The story of Chitty Chitty Bang Bang is really an interesting odyssey, and an ongoing one. At the New York Auto Show—now in full swing—I encountered Tony Garofalo and his very faithful replica of the 1968 flying movie car (five were built for filming, but only one or two were drivable).
Tony is a retired NYPD sergeant, a real-estate agent, and also a storied John Lennon impersonator. He’s in a band called Strawberry Fields, which plays weekly at B.B. King’s club in Manhattan. For him, building Chitty was personal.
“My uncle worked for United Artists in the 1960s and 1970s, and he got us tickets for the movie premiere at Radio City,” Garofalo told me. “The car was parked outside, and the cast from the movie was there. I was four and very impressionable—and completely blown away.”
Since then, Garofalo has seen Chitty Chitty Bang Bang (the movie) more than 200 times (though, oddly, he's never read the original book). And he vowed to his mother that one day he was going to build his own version of the car. That was a good idea, since the movie prop he saw at Radio City changed hands for $900,000—and that was during the recession. At one point Michael Jackson reportedly tried to buy it, offering $10 million. The original Chitty was in a Maine collection, last I heard.
The Dick Van Dyke movie is based on Ian Fleming’s children’s book, released in 1964. Fleming didn’t dream up the car’s name, though—it was already attached to a war surplus aero-engined, Mercedes-based race car from 1921. The car was built by Count Elliot Zborowski, who perished in a racing accident (not in that car) circa 1924.
Racers with airplane engines were briefly a thing in English racing. They were fearsome beasts, loud as blazes, scarily dangerous, and hardly the stuff of kids' literature.
Appearing at the Brooklands track in 1921, Chitty Chitty Bang Bang (named after the noise it made) had a 32-liter, six-cylinder Maybach airplane engine. Imagine the size of the pistons!

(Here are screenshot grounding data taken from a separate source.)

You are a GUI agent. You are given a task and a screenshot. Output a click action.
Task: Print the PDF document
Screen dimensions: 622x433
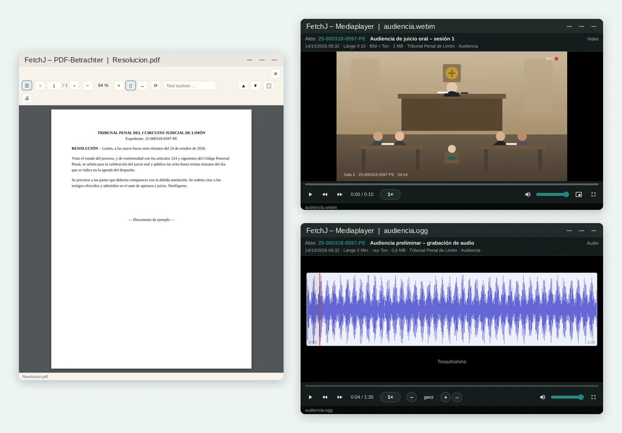(x=27, y=98)
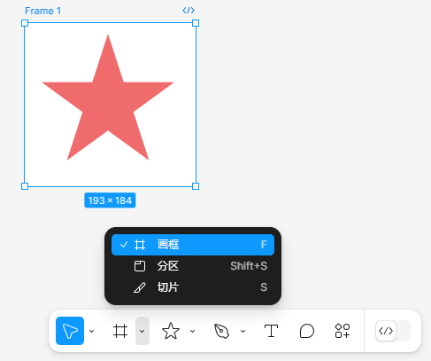431x361 pixels.
Task: Choose 画框 from the popup menu
Action: (193, 245)
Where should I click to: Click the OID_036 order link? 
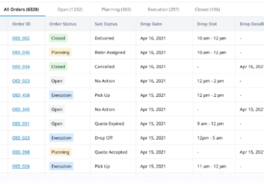click(21, 52)
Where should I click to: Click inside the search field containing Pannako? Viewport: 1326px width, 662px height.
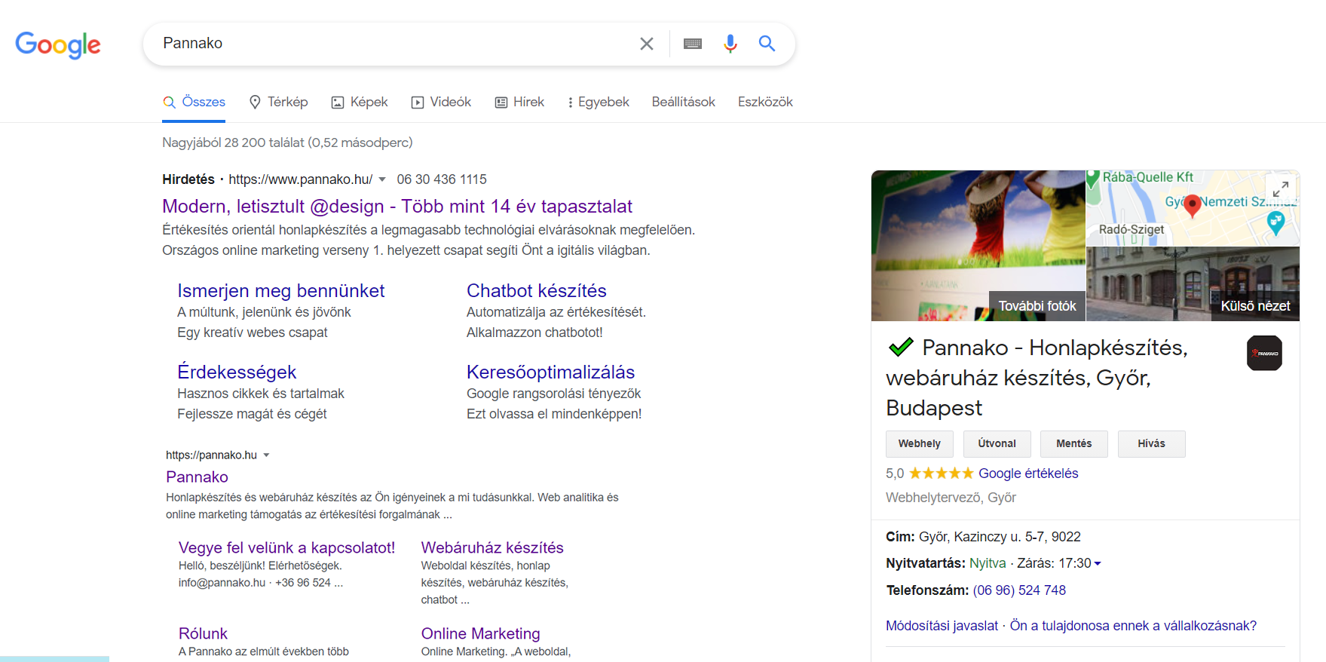tap(392, 44)
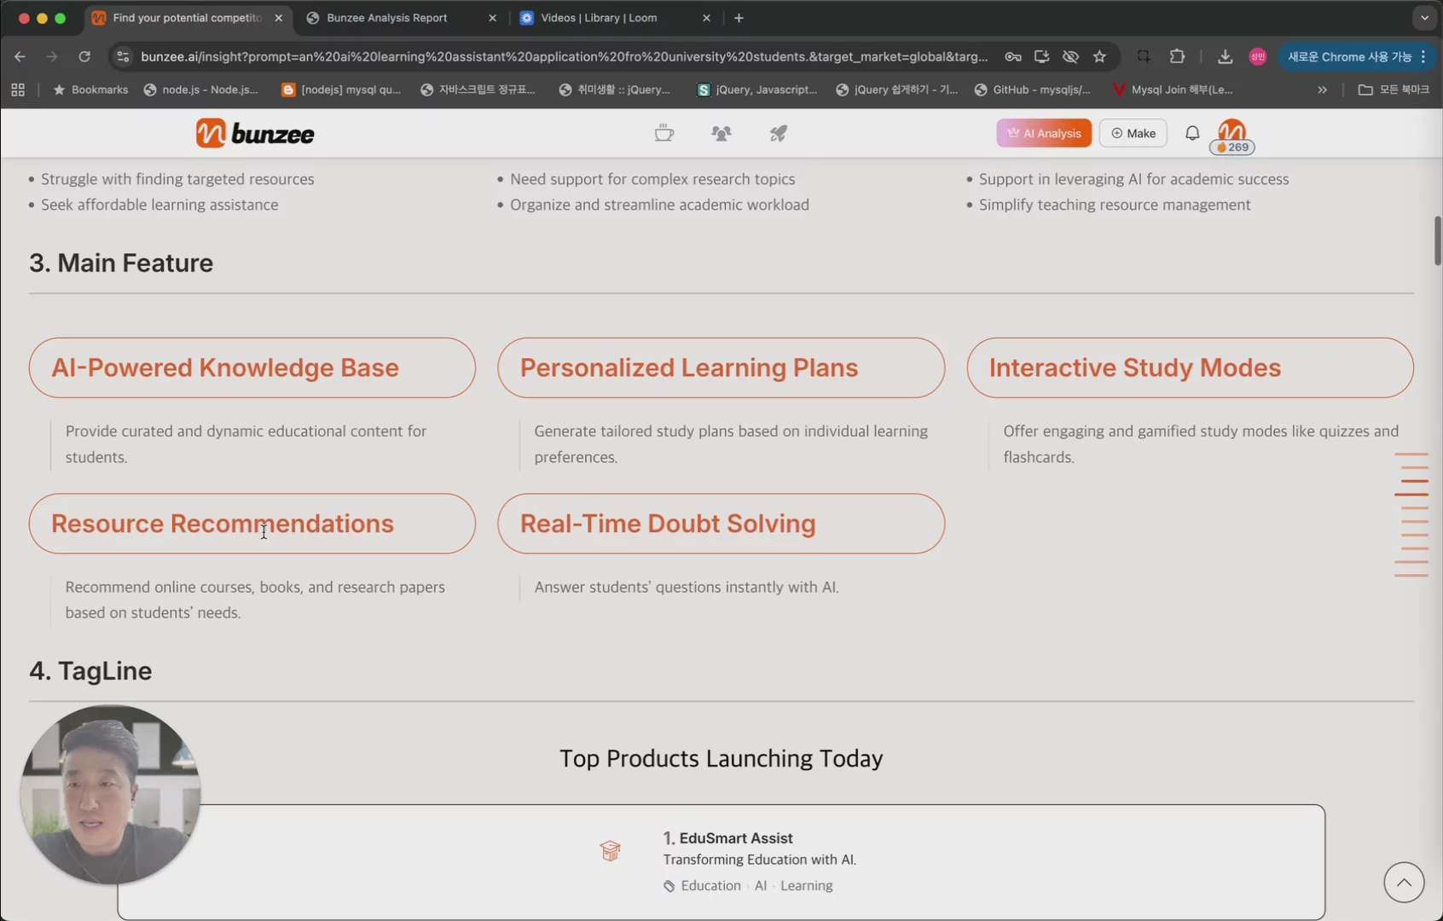This screenshot has width=1443, height=921.
Task: Open the EduSmart Assist product card
Action: 721,861
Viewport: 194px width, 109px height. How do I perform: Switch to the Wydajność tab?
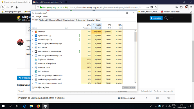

Another competitor at Brooklands was the Fiat-based 1922 “Mephistopheles,” powered by a 21-liter, 320-horsepower aero motor. Its regular driver proclaims, “When I step out, my hands are always shaking. I’ve developed St Vitus’ Dance, too.” The Telegraph describes “the cacophony from the thrashing chains, rattling gears and banging engine on overrun. There’s also the prospect of negotiating the smokescreen Mephistopheles has laid down on its way up the track.” The car reached 146 miles per hour in 1924—a new land speed record.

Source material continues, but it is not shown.